Asked about the cause of the crash, he said the plane lost thrust probably due to a problem with regulating the pitch of the propeller.

"Just guessing at this point, but I lost some thrust," he said. "The engine was still running but I believe it was a propeller issue. ...If I'd had another 300 to 400 feet I probably could have recovered it."

Roetman said the EMTs and firefighters who responded did so quickly and professionally.

"I was floored when they showed up as quick as they did," he said. He also thanked the emergency room staff at Madison Memorial Hospital for their quick and expert assistance.

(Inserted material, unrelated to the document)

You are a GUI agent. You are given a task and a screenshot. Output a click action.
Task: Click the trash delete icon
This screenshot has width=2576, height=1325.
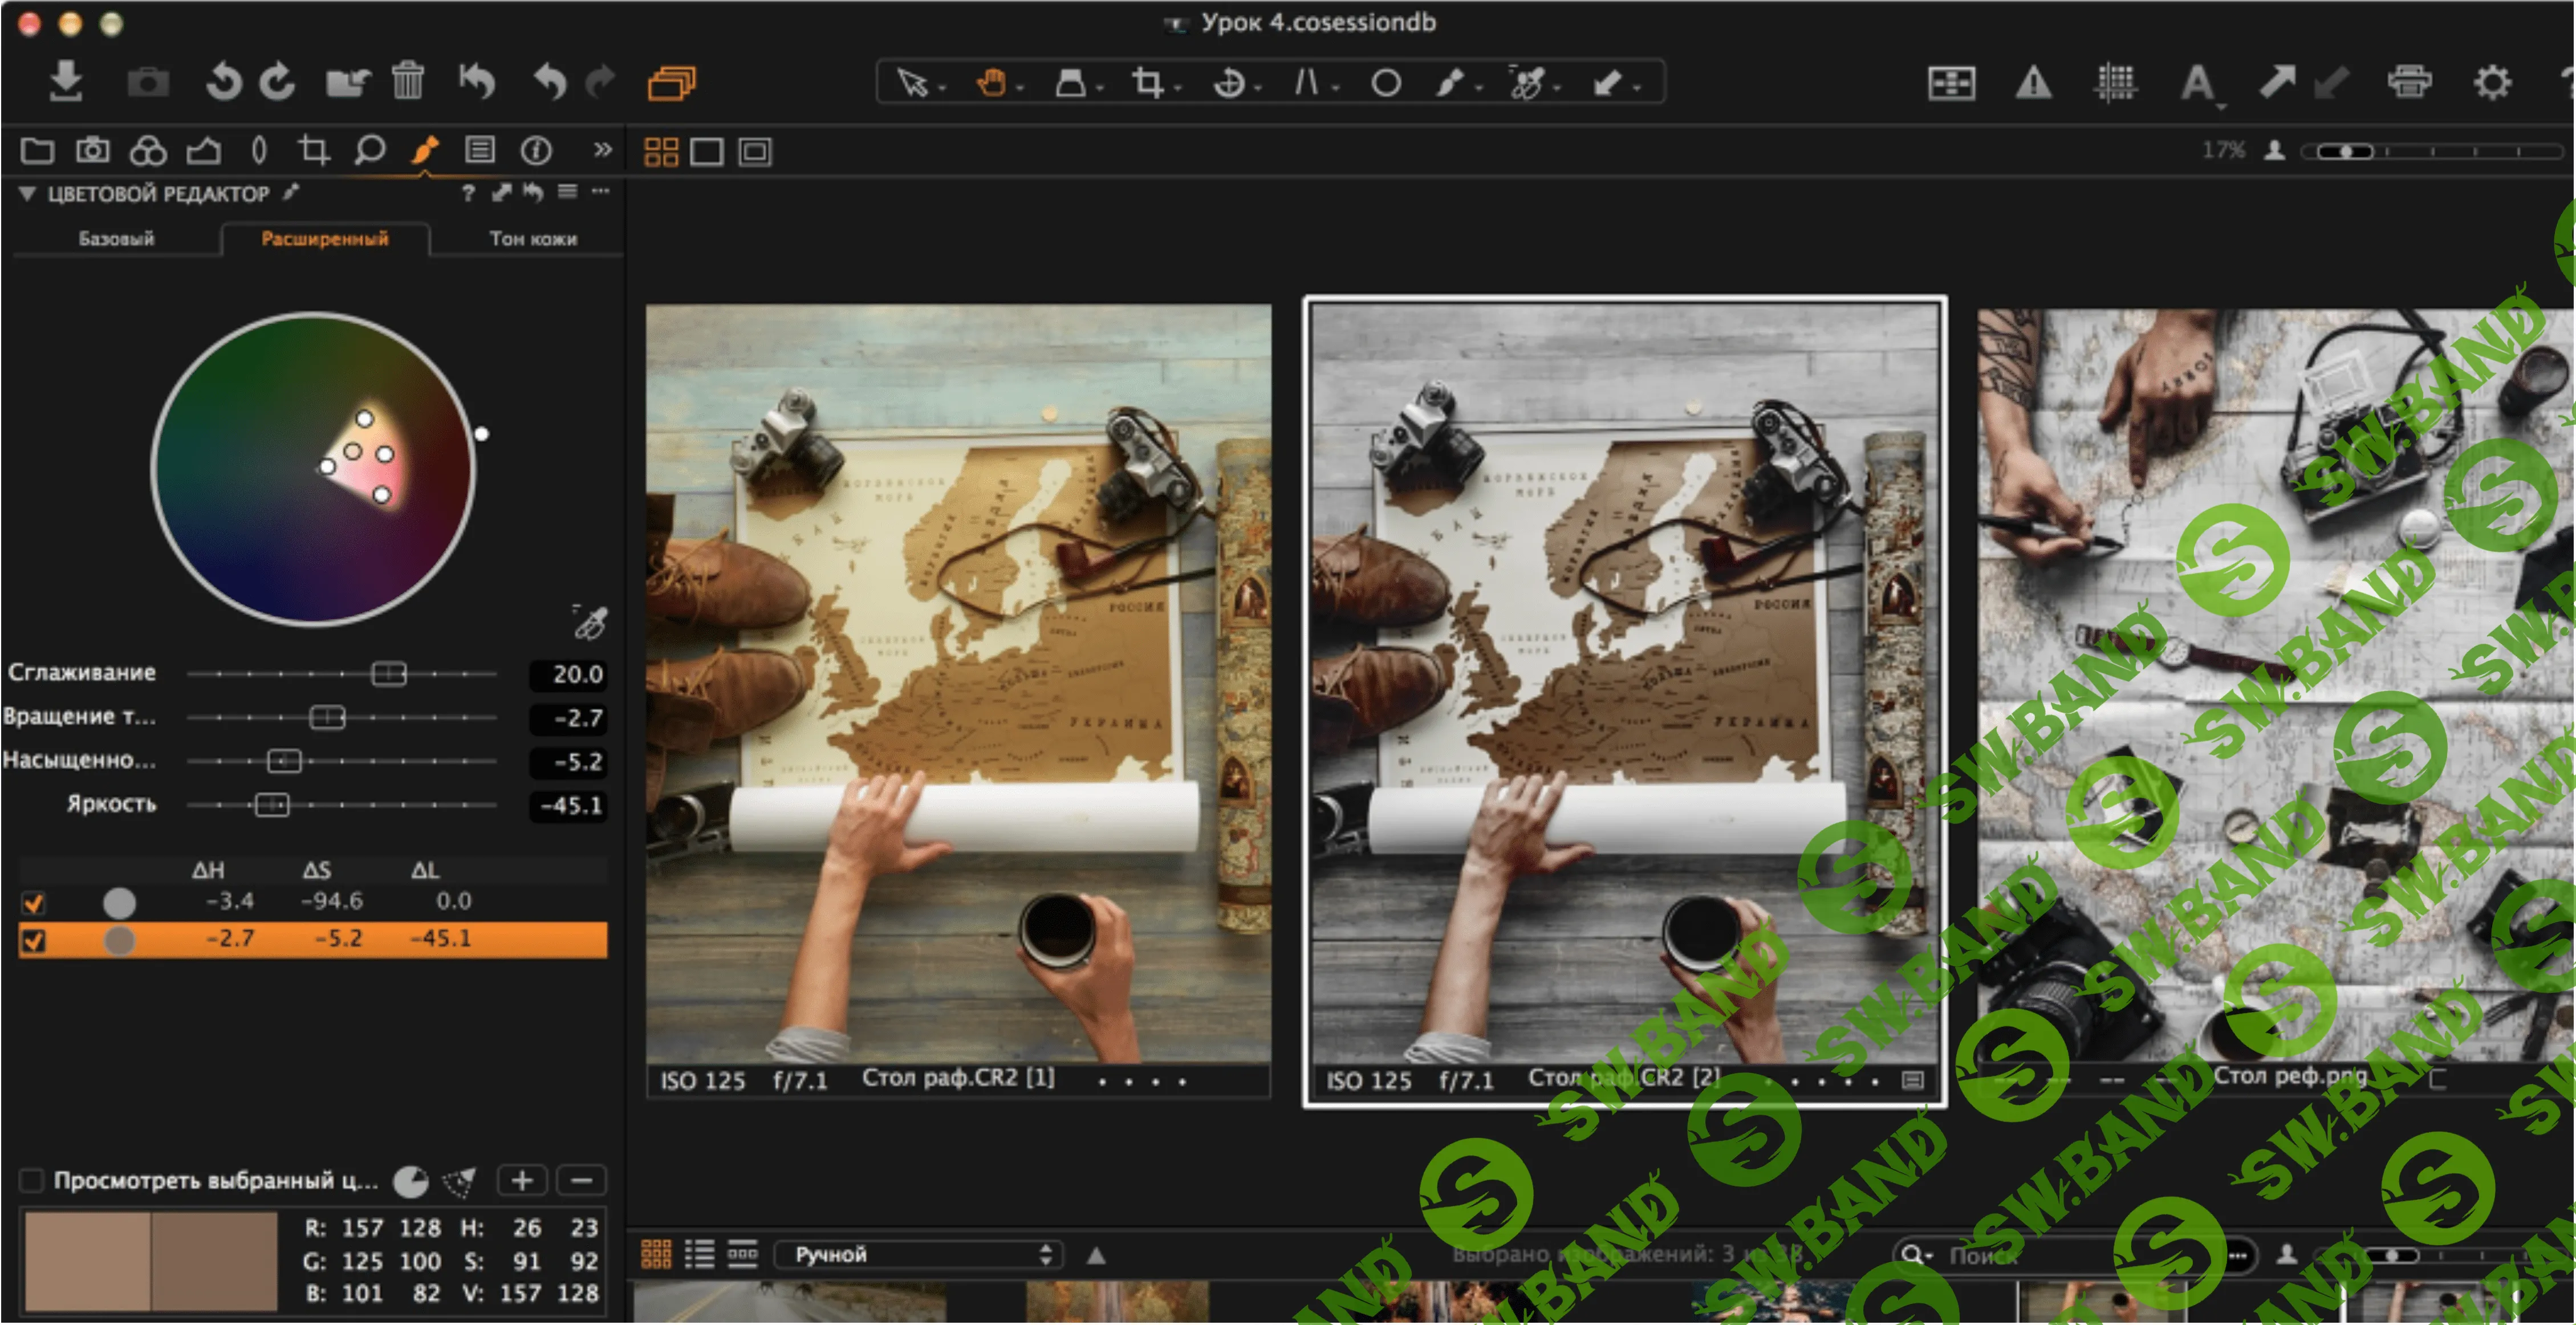tap(408, 81)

Friday night's dinner was supposed to be a casual affair with sponsors and their guests lined up back of the taxiway.

Then the unthinkable happened.

A video shot by pilot Rick Robinson before the crash shows the the red Christen Eagle stunt biplane doing a series of rolls before descending unexpectedly toward a group of trees next to the airport.

As the plane drops from the sky still rolling, onlookers can be heard saying, "oh my gosh" and "are you kidding me?" Toward the end of the video, you can see the plane disappear into a stand of trees next to the airport.

Standard Journal reporter Joseph Law, who captured the photo of the plane in trouble with a steep glide angle just before it crashed, said he could see a "puff of dust" and "pieces were flying off the plane."

Robinson said he began receiving texts soon after the crash from people thinking it was him. He's had his single-engine certification for a year and a half.

"When people know you're a pilot, they look after you," Robinson said.

Brad DeBow, an official with the Legacy Air Show, said Roetman appeared to be aiming for a clear spot on the edge of the Rexburg Municipal Golf Course, which sits just east of the airport.

"At the Legacy Flight Museum, we're glad it had a good outcome for the pilot Buck Roetman," DeBow said. "He did some skillful maneuvering to put it down in a safe spot."

The plane was seriously damaged in the crash with both right wings crumpled, but it came to rest in an upright position with the landing gear collapsed beneath the aircraft.

Emergency personnel immediately cordoned off the crash site while onlookers gathered to take photos and record the scene.